Thus trusting any OEM submission is a fool's errand in my opinion. Independent submissions from sites like Anandtech, Toms Hardware and users are what is important to look at as it likely to give more realistic views of performance.
That's not how SPEC works, though.
"SPEC does not perform these measurements itself, rather it allows members and in some cases other licensees to submit results and measurements for review and publication on SPEC's website."
I didn't find a description of their rules governing how the tests are to be run, however. I would agree that it'd be better if you had to submit your system to an independent, 3rd party lab, for testing.
I think trusting sites like Toms is not without its own downsides, such as:
- They don't all run the same tests or use the same testing conditions.
- Aside from laptops, they test very few full systems, and most are consumer-oriented.
- They tend to run either opaque commercial benchmark suites or single-application benchmarks. SPECbench strikes a nice sweet spot in between, but I haven't seen anyone but Anandtech use it.
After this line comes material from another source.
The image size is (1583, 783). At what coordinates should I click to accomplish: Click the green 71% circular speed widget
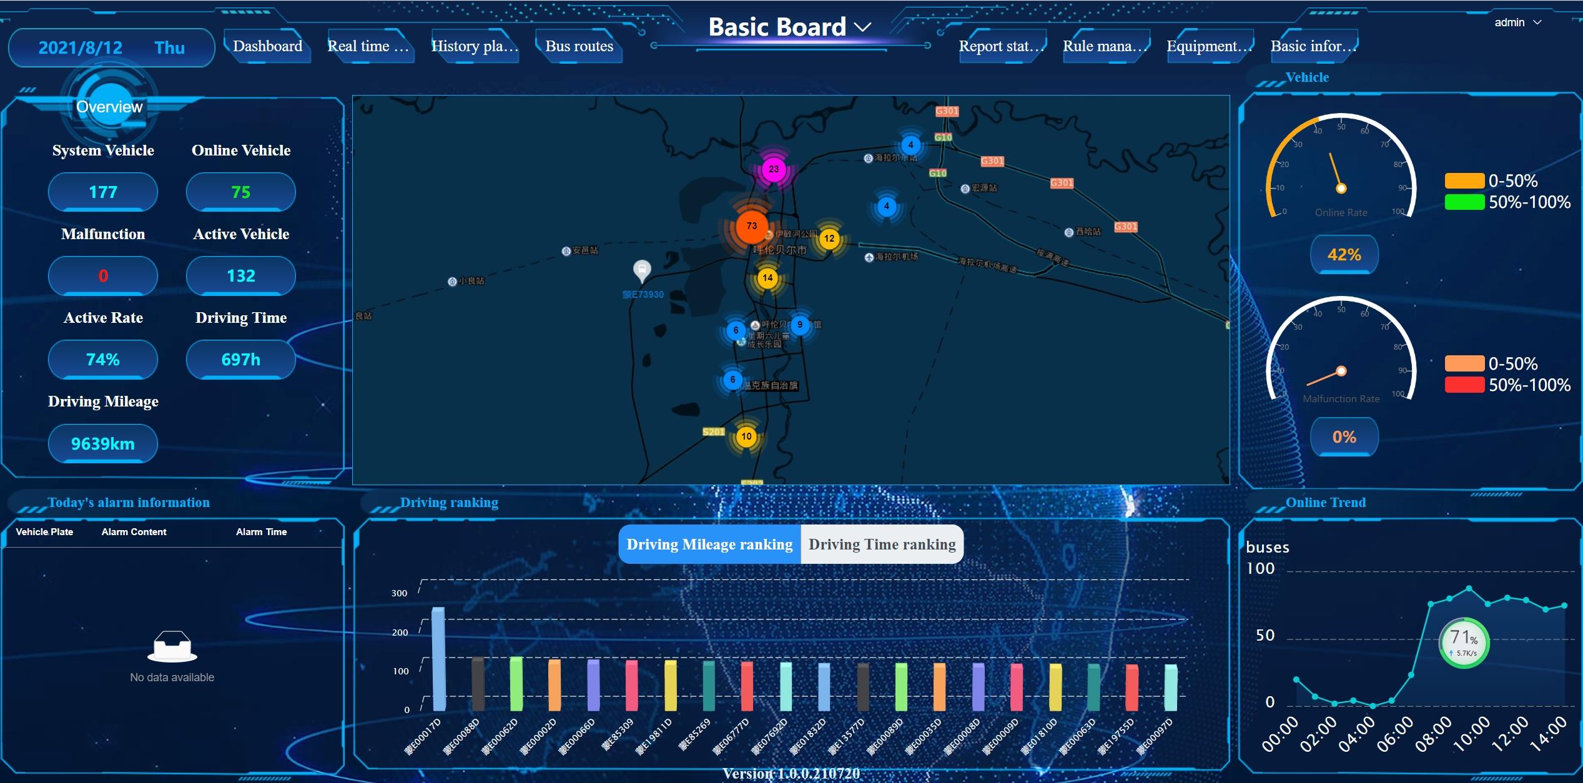(x=1464, y=642)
- These sites tend to rely on manufacturers for review samples, which could be cherry-picked golden samples and creates a form of dependence.
The thing about SPEC is that while it does rely on industry submissions, it's also industry-funded. If SPEC went away, I really don't see anything remotely comparable that would step in and fill the breach. The closest thing out there is Phoronix Test Suite/OpenBenchmarking.org, but it doesn't have well-defined, narrow suites like SPEC does, which means no composite scores like SPECint/SPECfp. Also, its submission rules are basically nonexistent and Michael can't test very much, by himself. Plus, he's dependent on vendor-supplied samples, just like most of the other sites.
So, if we want SPECbench, then we have to accept that the scores on spec.org are going to be tested under favorable conditions. I'm alright with that, especially knowing that they try to hold a firm line on certain things. I only look at those scores to get a rough idea of a system's performance, anyhow. Probably not at the granularity where the kinds of manipulations you're talking about could majorly swing them, but maybe.
What I care a lot more about is 3rd parties' ability to run their test suites. Again, unless it's one group running multiple tests, I don't put a ton of stock in exact score comparisons, but it's definitely useful to have a consistent benchmark with scores you
can compare between different reviewers.
If those independent sites used Intel specific compilers I would question why they would do such a thing. Using any OEM tool for a benchmark is likely to sway results of an independent cross system/platform test.
Why is it bad to use an Intel compiler on an Intel CPU or an AMD compiler on an AMD CPU? As long as those compilers don't have overly-targeted optimizations, intended specifically to rig such benchmarks, I think it's not necessarily a problem to use them.
You should consider that these types of benchmarking efforts largely grew out of the HPC industry, where using a vendor-supplied compiler is the norm. Heck, back in the 80's and 90's, even (non-x86) workstations and servers would tend to have their own OS and their own compilers. That's the era SPEC grew out of.
There are plenty of generic x86 compilers these days.
It would be interesting for them to define a benchmark suite that used a standard set of binaries, such as from RHEL or Debian upstream. Whether this better reflects customers' use cases really depends on the type of system and the customer. Since most of the submissions they get are servers and workstations, it's not unreasonable to expect many customers will either be compiling their own software or will be buying hardware from a software vendor's list of supported machines. In the latter case, that enables the software vendor to target a much newer ISA baseline than the 20-year-old x86-64 standard, for instance, or the ARMv8-A that's more than a decade old, and maybe even tune for a specific CPU target or use that CPU vendor's compiler.